Sobre el escritorio había un portarretrato volteado hacia la pared. La fotografía mostraba a Carlos Manso junto a Grecia Quiroz durante un evento político en 2024. Todos los demás objetos personales de la oficina estaban acomodados normalmente. Solo esa imagen había sido girada deliberadamente.

Un gesto silencioso que ahora también forma parte del expediente.

El cateo terminó a las 10:54 de la mañana, apenas seis minutos antes del límite judicial. El BMW fue retirado en plataforma. El dinero salió en contenedores sellados. Las armas fueron embaladas bajo protocolo balístico. La ropa manchada fue preservada como evidencia biológica. Los teléfonos quedaron bajo resguardo forense.

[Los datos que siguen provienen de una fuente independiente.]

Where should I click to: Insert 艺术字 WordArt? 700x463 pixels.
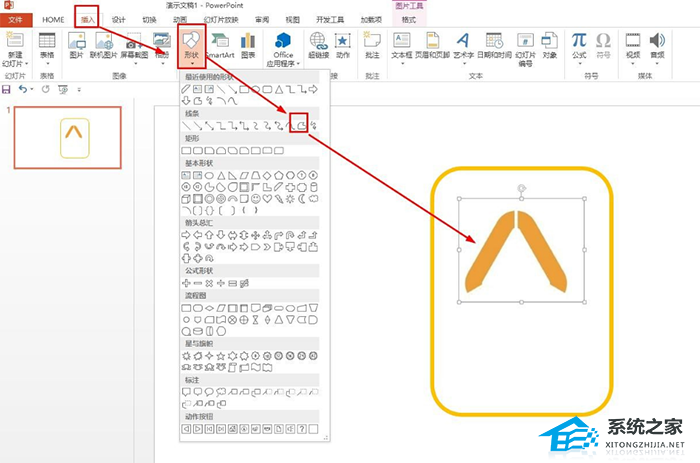tap(464, 45)
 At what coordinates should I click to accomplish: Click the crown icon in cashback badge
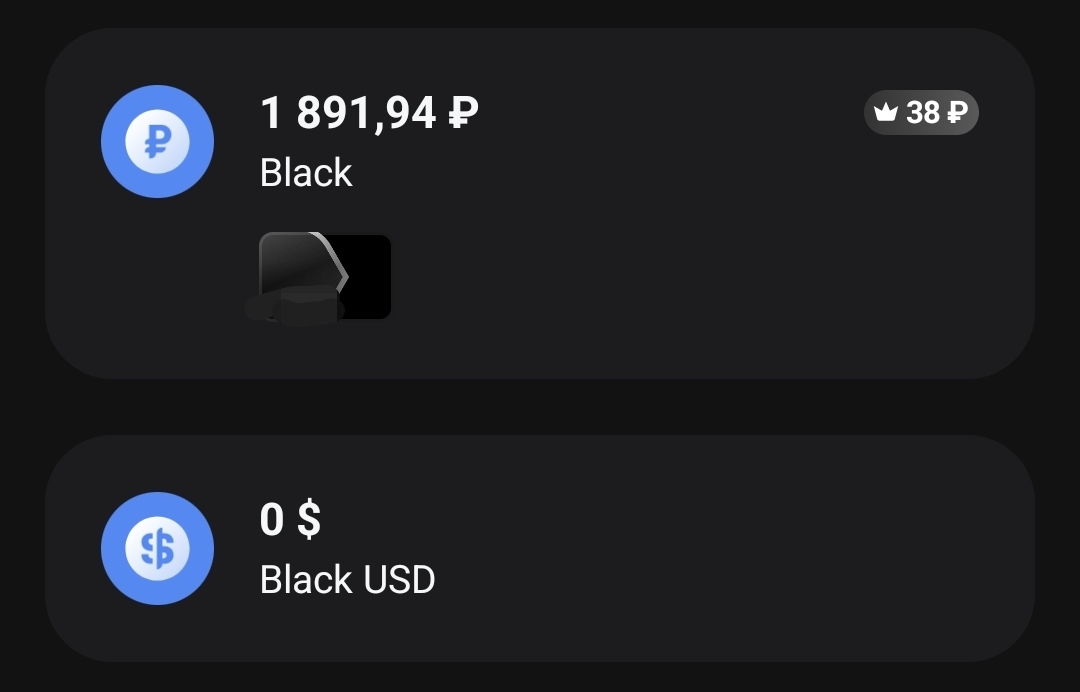tap(886, 112)
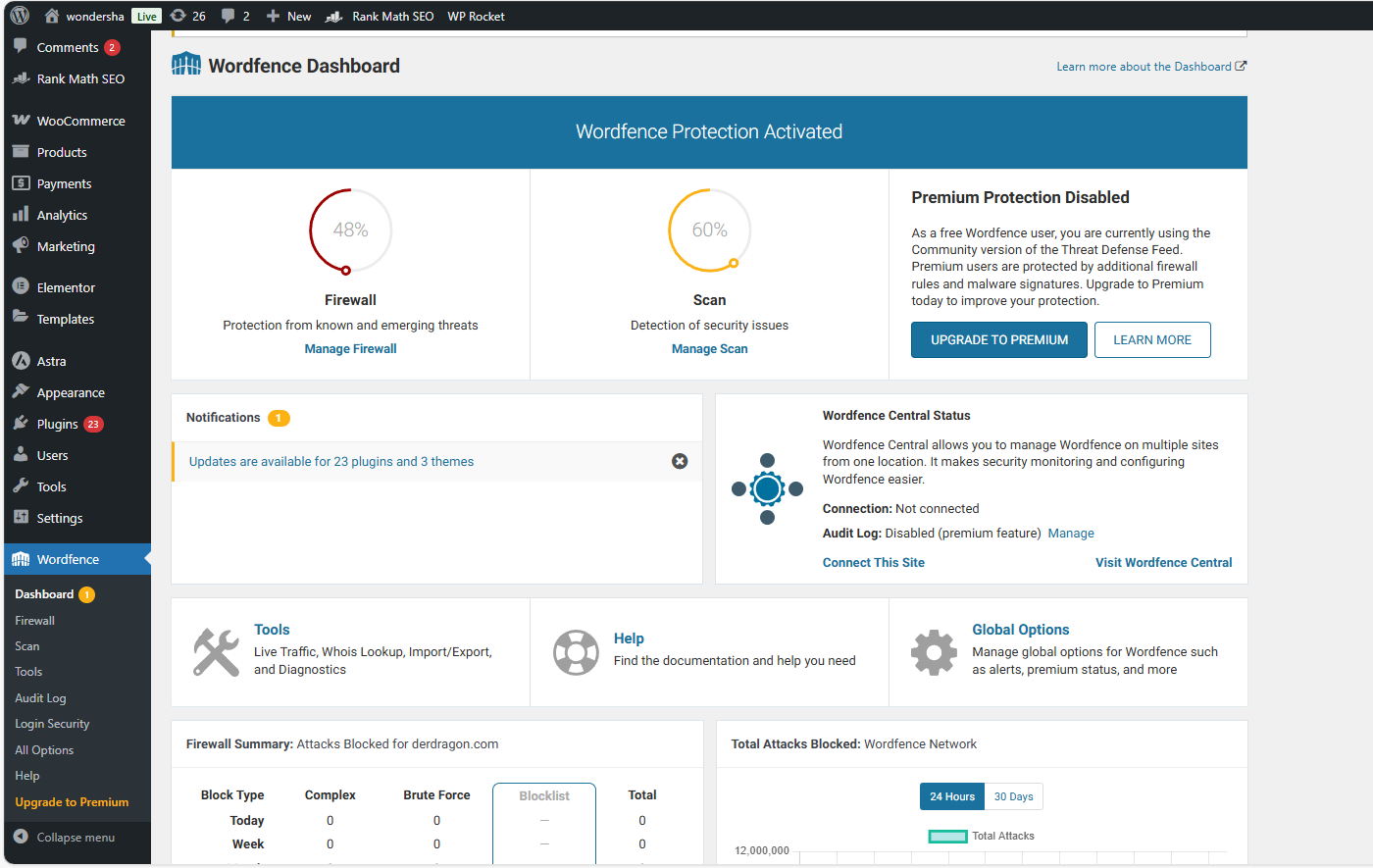The width and height of the screenshot is (1373, 868).
Task: Open the comments bubble in admin bar
Action: point(234,16)
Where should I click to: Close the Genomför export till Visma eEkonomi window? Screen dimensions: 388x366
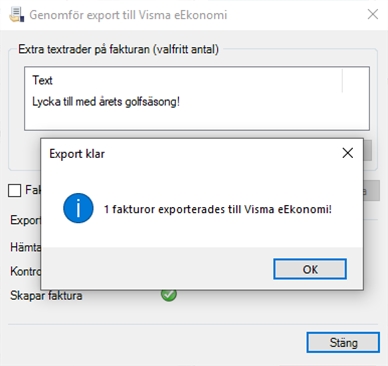click(x=373, y=14)
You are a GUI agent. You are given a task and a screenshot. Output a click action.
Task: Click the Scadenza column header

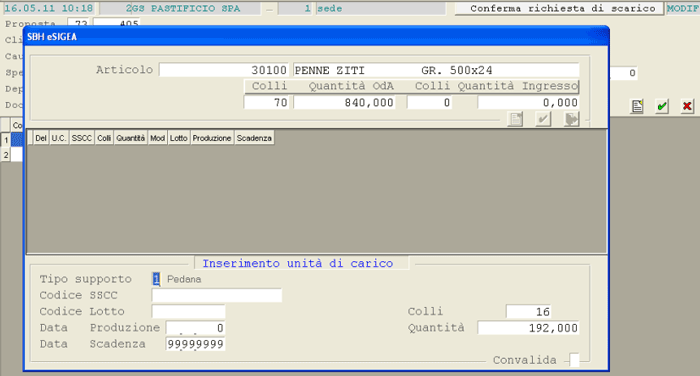pos(254,138)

A las 11:03 de la mañana, Grecia Quiroz recibió la notificación oficial del operativo y del aseguramiento de bienes.

Hasta el cierre de la tarde, no existía respuesta pública de su defensa legal.

Ahora el caso entra en su etapa más peligrosa políticamente.

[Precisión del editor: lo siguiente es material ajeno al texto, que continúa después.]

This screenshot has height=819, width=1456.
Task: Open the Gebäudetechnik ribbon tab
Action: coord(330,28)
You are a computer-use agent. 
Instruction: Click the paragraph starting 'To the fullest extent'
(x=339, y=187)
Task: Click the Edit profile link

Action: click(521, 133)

La Fiscalía General de la República ya trabaja sobre posibles cargos preliminares que incluirían obstrucción de la justicia, omisión patrimonial y posesión irregular de armamento.

Pero el verdadero terremoto podría venir después.

Si los análisis forenses de sangre, teléfonos y documentos revelan elementos adicionales, la investigación podría dejar de centrarse únicamente en los autores materiales del asesinato y comenzar a explorar algo mucho más delicado: la posible participación o conocimiento interno dentro del círculo más cercano de Carlos Manso.

Eso cambiaría por completo la historia que durante seis meses creyó Uruapan.

Porque para miles de ciudadanos, Carlos Manso no era solo un político más. Era el hombre que patrullaba calles, enfrentaba públicamente al crimen organizado y prometía recuperar una ciudad golpeada por la violencia.

Su asesinato había sido interpretado como el sacrificio de alguien que desafió demasiado al poder criminal.

Pero ahora, el cateo de esta mañana deja abierta una posibilidad que nadie quería imaginar.

Que detrás del discurso de justicia, silencio y duelo, hubiera secretos mucho más profundos escondidos dentro de esa residencia en Vista Bella.